## Set task
Give the number of lines in the records that contain the word "beside", counting only matches with the same upper- and lowercase letters. Reply with the number alone.

************

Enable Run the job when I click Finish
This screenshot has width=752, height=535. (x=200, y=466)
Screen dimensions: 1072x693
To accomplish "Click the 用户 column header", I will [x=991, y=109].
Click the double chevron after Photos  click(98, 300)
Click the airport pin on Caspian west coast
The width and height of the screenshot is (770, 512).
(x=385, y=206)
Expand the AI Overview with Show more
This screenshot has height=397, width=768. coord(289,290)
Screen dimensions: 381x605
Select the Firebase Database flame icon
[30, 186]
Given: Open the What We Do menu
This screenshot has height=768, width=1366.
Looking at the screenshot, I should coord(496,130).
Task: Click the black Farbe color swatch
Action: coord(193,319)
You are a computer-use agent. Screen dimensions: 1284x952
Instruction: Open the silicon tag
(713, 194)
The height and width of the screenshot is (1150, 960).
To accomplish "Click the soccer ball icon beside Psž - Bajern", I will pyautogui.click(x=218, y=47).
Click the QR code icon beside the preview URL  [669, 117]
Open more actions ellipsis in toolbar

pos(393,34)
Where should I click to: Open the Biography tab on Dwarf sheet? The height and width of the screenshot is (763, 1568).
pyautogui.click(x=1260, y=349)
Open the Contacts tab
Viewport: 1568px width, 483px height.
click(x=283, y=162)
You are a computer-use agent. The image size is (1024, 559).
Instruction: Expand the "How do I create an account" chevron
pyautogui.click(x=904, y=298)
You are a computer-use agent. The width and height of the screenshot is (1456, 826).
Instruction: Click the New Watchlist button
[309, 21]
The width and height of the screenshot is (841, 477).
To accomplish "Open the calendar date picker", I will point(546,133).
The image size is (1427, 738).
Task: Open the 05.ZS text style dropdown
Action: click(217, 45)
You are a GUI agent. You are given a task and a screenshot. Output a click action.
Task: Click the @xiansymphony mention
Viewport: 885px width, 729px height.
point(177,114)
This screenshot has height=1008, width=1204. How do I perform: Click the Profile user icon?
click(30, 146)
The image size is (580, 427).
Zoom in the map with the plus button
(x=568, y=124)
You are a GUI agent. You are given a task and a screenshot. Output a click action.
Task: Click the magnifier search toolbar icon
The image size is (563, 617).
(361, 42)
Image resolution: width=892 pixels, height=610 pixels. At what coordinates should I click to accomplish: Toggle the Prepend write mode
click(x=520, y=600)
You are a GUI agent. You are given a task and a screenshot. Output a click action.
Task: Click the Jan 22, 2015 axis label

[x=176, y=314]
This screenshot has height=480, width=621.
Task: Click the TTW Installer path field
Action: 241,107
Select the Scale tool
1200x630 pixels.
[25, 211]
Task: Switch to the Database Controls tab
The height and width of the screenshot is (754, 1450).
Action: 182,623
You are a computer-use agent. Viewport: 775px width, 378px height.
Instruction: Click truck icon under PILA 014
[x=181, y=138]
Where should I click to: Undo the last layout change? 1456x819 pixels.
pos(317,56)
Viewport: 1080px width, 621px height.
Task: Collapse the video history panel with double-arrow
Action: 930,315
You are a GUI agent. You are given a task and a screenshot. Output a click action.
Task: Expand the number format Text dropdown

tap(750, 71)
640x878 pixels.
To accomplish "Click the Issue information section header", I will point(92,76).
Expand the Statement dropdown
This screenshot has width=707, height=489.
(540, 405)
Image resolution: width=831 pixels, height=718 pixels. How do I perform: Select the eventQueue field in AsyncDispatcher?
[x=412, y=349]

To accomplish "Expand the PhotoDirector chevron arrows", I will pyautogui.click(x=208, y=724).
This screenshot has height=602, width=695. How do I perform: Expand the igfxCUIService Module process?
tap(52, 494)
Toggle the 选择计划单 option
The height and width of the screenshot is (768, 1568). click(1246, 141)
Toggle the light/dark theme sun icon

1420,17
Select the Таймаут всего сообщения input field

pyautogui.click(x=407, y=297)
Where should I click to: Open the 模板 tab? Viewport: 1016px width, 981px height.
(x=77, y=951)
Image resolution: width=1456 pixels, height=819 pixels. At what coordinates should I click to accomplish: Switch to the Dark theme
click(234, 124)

************

## Result
2